We are just two weeks away from the U.S. presidential election, and the polls are extremely tight. While most observers are likely tired of hearing about and talking about this election, it remains important for the global economy.
It is also significant for markets, as the two candidates’ policy proposals differ quite a bit on taxes, trade and regulation. What can we make of their stated positions, what are the chances of them becoming policy, and what might be their impact?
Taxes
There are two elements of the tax proposals to consider: personal and corporate. On personal taxes, the differences are important, as the U.S. consumer, a major engine for the economy, could be materially affected.
Donald Trump says he wants to extend the personal tax cuts passed in 2017, which are due to expire at the end of 2025 (and thus, would be a major tax increase for all Americans). Those cuts came in the form of higher standard deductions, a lower top marginal rate, more generous child tax credits and lower estate taxes.

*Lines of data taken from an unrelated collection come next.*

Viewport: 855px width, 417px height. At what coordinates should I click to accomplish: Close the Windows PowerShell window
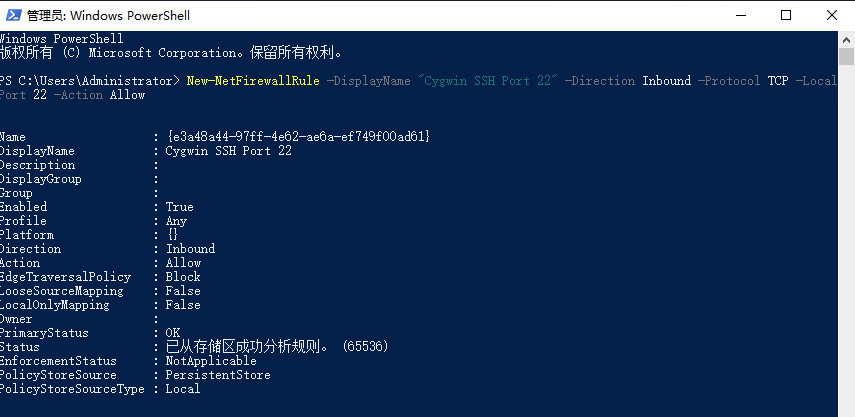pos(832,15)

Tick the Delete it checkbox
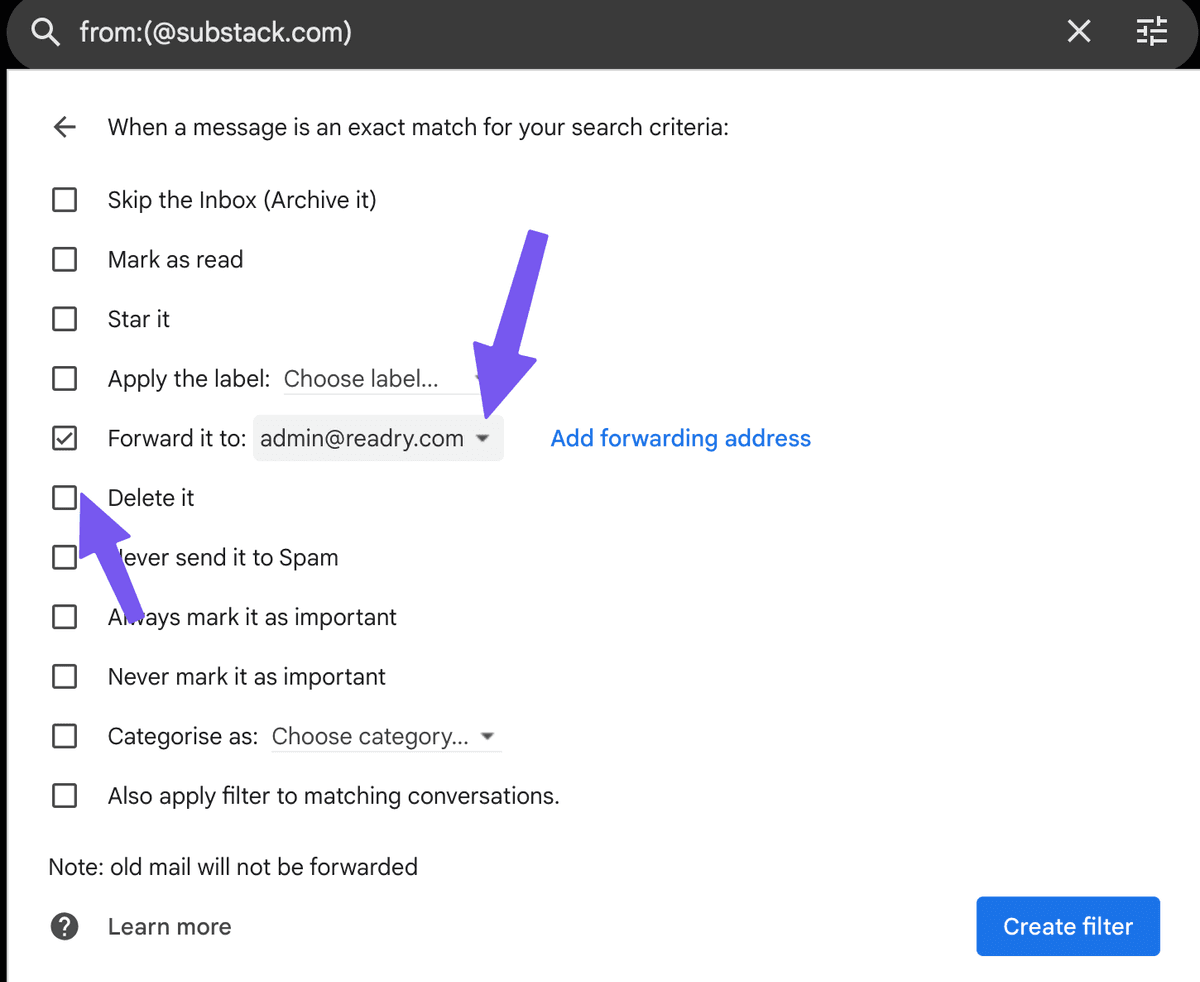(x=64, y=498)
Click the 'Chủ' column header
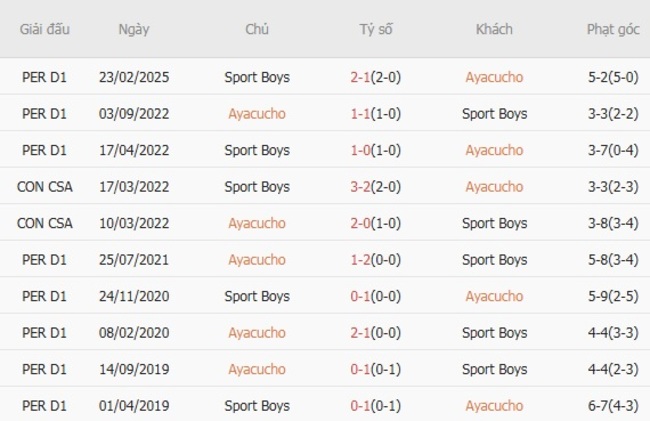Viewport: 650px width, 421px height. (x=257, y=29)
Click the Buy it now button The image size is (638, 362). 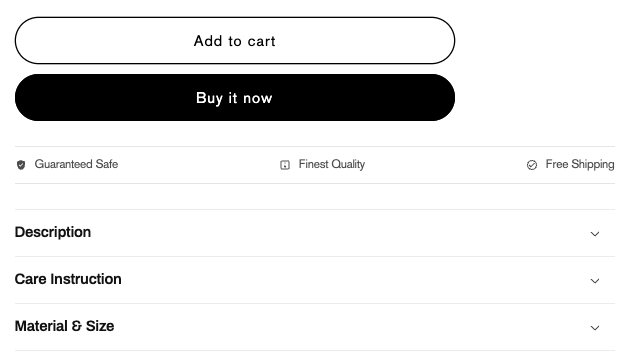[235, 98]
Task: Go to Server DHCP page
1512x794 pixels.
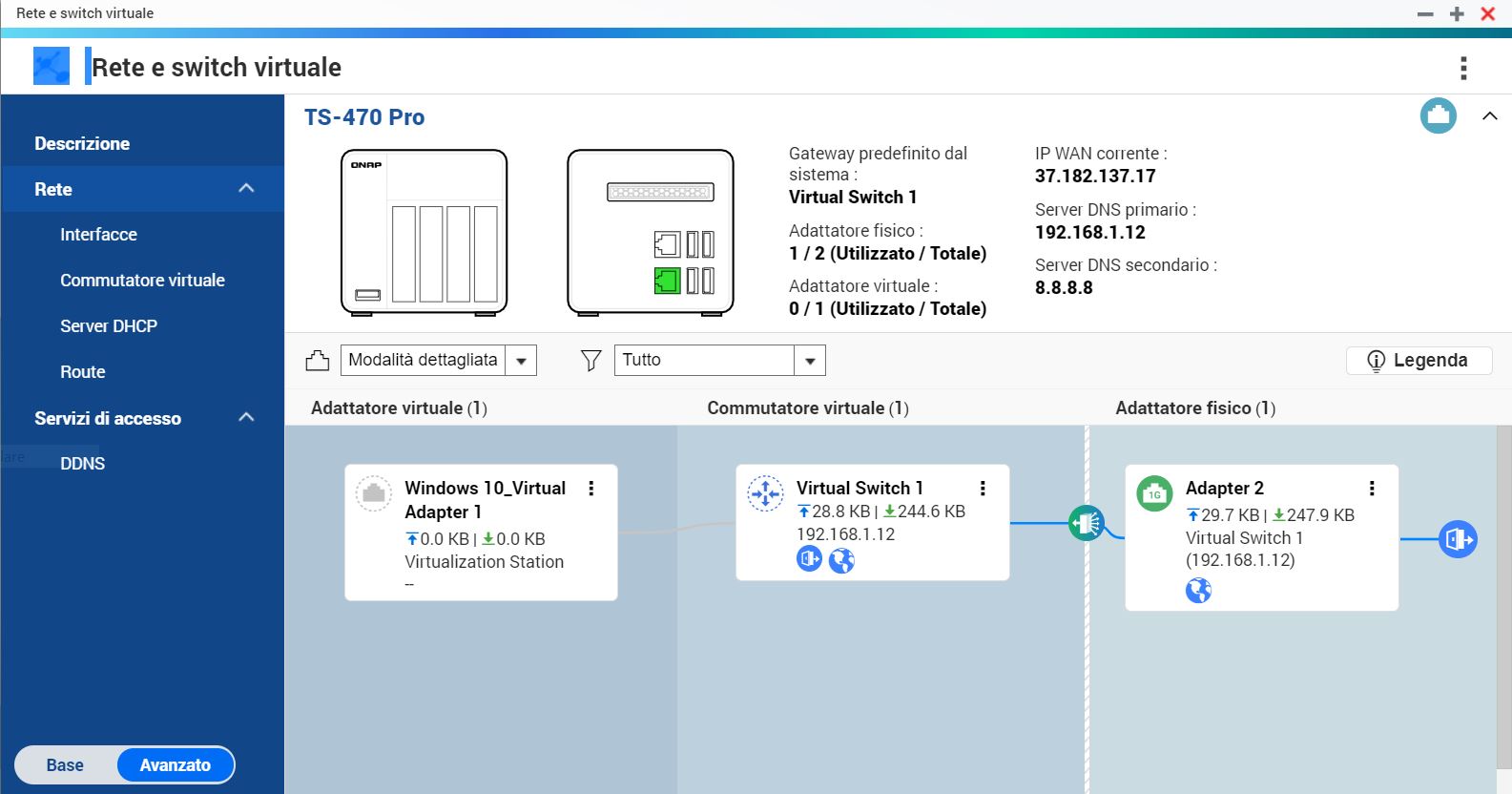Action: [109, 326]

While Vice President Kamala Harris has not been explicit, the Biden administration previously suggested extending many of the 2017 cuts, but only for those earning less than $400,000 a year. Harris has also said she wants to expand housing tax credits. Perhaps the most eye-catching difference on personal taxes is Harris’s “billionaire minimum tax”—a Biden plan to tax unrealized capital gains on wealth exceeding $100 million.
There are also clear differences on corporate taxes.
Harris would look to raise the corporate rate from 21% to 28%—again, this is a proposal floated earlier by President Biden. Trump has proposed lowering it to 15%, at least for companies that manufacture their products in the U.S.
A cut or a hike of these proportions would be a big deal. A one-percentage-point change in the corporate tax rate could add or subtract just under 1% of S&P 500 Index earnings. Thus, a five-percentage-point move up or down could move 2025 S&P 500 earnings from the current consensus of +15% to either +10% or +20%, all else being equal.
Trade and Regulation
The differences on trade and business regulation are stark, and, importantly, driven more by executive branch administrative action and not necessarily subject to Congressional approvals.
Harris looks likely to retain much of the Biden administration’s approach, which has been specifically targeted against China’s growing dominance of global supply chains. Allies of the U.S. tend to get a lighter touch, but there are modest barriers around specific technologies and sectors.
Trump’s proposals are more broad-based and protectionist. Coming into last week, we knew about proposals to impose 60% tariffs on all goods from China and 10% on all other imports; at the Economic Club of Chicago on Tuesday, he raised the rhetoric, particularly on autos.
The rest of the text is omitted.